Work order - Pick up the text on challenging a home insurer's flood premium after its last sentence and carry it further. The data that follows the text is not part of it.

Extract provided -
☆ ☆ ☆

If you feel the insurer has it wrong, and the response from IDR is not satisfactory, you have very limited grounds to challenge that decision in the Australian Financial Complaints Authority (AFCA): You can only challenge where there is an error or misapplication of the premium.
It is unlikely the insurer will allow you to see its flood maps, as this is generally sensitive commercial information that they want to keep confidential from their competitors. You would need evidence from other sources, like current flood maps, engineers, hydrologists or other experts as to the assessment of the risk of flood at your address.
Other factors you should bear in mind are:
- The age of the flood mapping. If the reports are very old you must consider whether they are no longer relevant in light of any developments that may have taken place in your local area relevant since the mapping was done.
- If you have made modifications to your building such as increasing the height of the slab, stumps or footings of your property, you should make sure you let your insurer know. They may take into account any building design features that you have added to reduce the risk of property damage in the event of flood.
AFCA is free, but can take many months to review matters and the insurer may object to you being provided the statistical information and premium pricing. As the AFCA process is slow you may need to arrange alternate insurance to ensure you are insured. If you cannot find affordable cover, ask whether you can pay the premium less the flood cover while you idspute the cost of the additional cover.

☆ ☆ ☆

Data excerpt -
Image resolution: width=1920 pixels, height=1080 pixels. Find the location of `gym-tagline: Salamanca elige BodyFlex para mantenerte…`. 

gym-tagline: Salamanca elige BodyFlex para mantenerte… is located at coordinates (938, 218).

☆ ☆ ☆

Result for this exercise -
I’M WILLING TO RISK OPTING OUT
Before you opt out of flood, you need to consider the risk to yourself, your family and your local area. Insurance products are essentially transferring the cost of a particular event to a third party, by not having insurance for a risk event you are in effect self-insuring and bearing the cost of the event yourself. Extreme weather events like flood may seem to you an unlikely occurrence, especially when they are described as a one in a hundred year flood, but if it does happen ensuring you and your family are covered and able to replace your home and contents is extremely important to your own financial and emotional well-being.
NEED SOME MORE HELP?
See Fact sheet: Getting help for a list of additional resources.
Last updated: October 2018.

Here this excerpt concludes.